Antihypertensive drugs are used to lower high blood pressure (hypertension) and stop problems including stroke, heart attack, kidney damage, and heart failure from happening. These medications function by changing how the heart, blood vessels, kidneys, and nervous system control blood pressure.
Types of Antihypertensive Drugs
- Diuretics: help the kidneys get rid of extra water and salt.
- ACE inhibitors, like enalapril, stop the body from making angiotensin II, a substance that makes blood arteries smaller.
- Angiotensin II Receptor Blockers (ARBs), like losartan, stop angiotensin II from attaching to its receptor.
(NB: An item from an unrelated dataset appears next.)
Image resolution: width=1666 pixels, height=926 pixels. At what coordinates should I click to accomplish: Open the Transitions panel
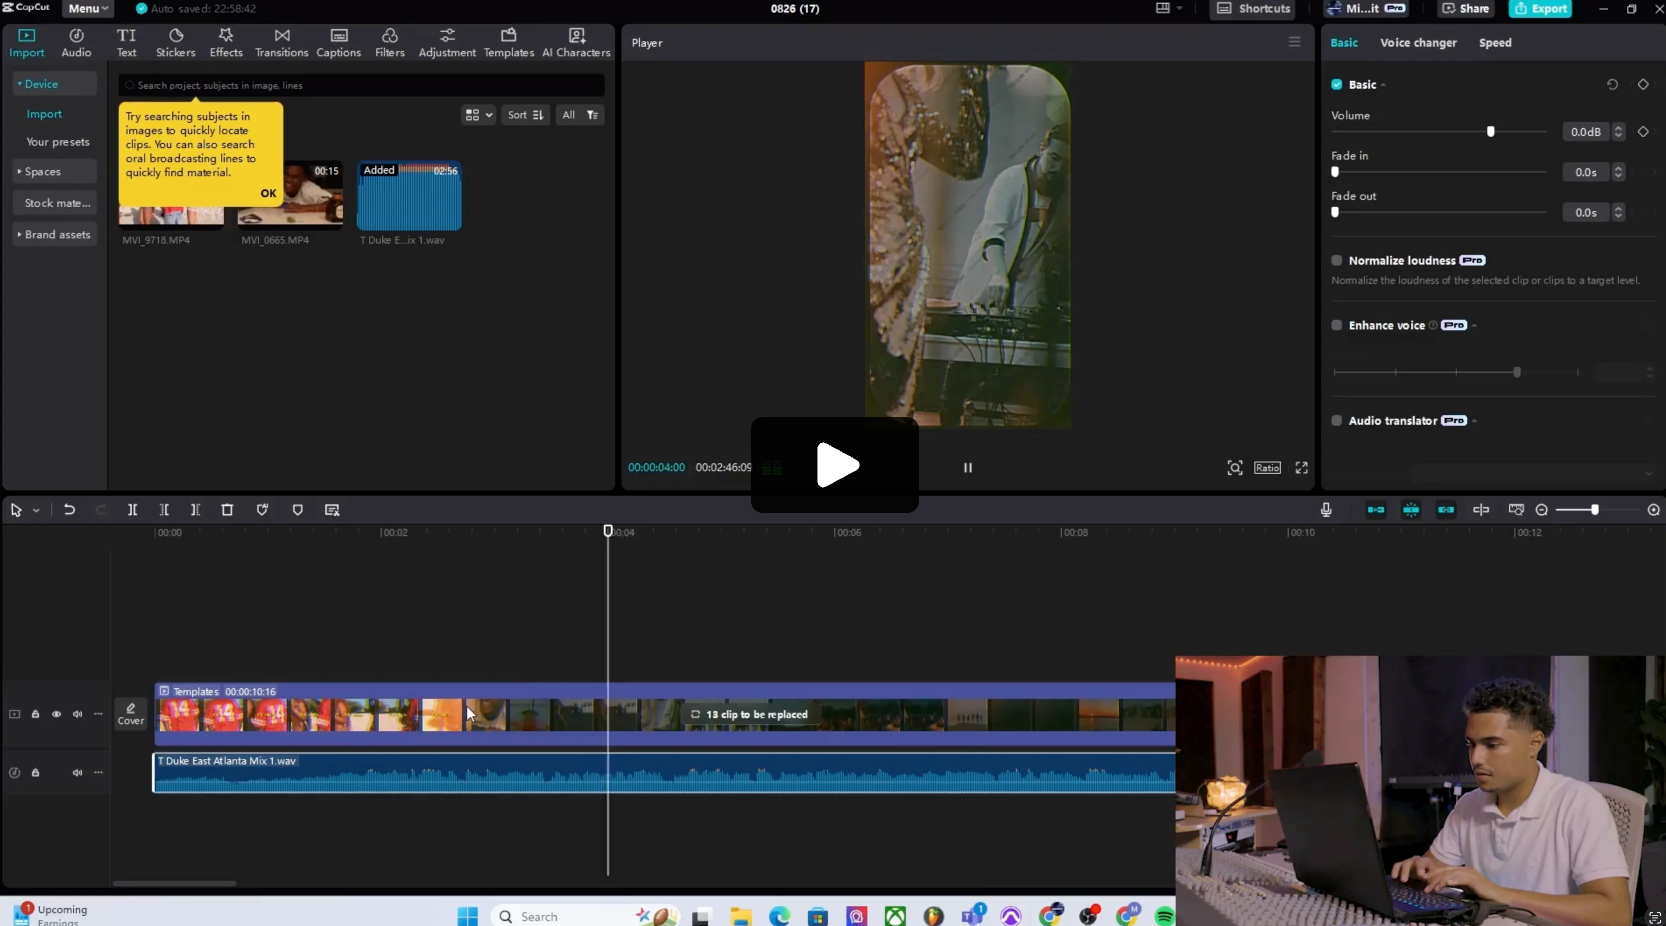pos(281,43)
- Calcium Channel Blockers (e.g., amlodipine) – Relax blood vessels by reducing calcium entry into muscle cells.
- Beta-Blockers (e.g., atenolol) – Reduce heart rate and the force of contraction.
- Alpha-Blockers (e.g., prazosin) – Relax certain muscles and help small blood vessels remain open.
- Centrally Acting Agents (e.g., methyldopa) – Act on the brain to lower blood pressure.
- Vasodilators (e.g., hydralazine) – Directly relax the muscles in blood vessel walls.
Managing high blood pressure is all about knowing how each drug class works and what to watch out for. Here’s a quick, conversational rundown of the major antihypertensive classes, their mechanisms, and to remember.
ACE Inhibitors
Figure: Renin-Angiotensin-Aldosterone System (RAAS) showing how ACE inhibitors (ACEi) and ARBs interrupt Angiotensin II formation or action.
- Common drugs: Lisinopril, enalapril, captopril, ramipril.
- Mechanism: Block angiotensin-converting enzyme (ACE), so Angiotensin I can’t become Angiotensin II. This blunts the RAAS cascade (↓ aldosterone). The result is vasodilation (↓ afterload) and reduced blood volume (↓ preload).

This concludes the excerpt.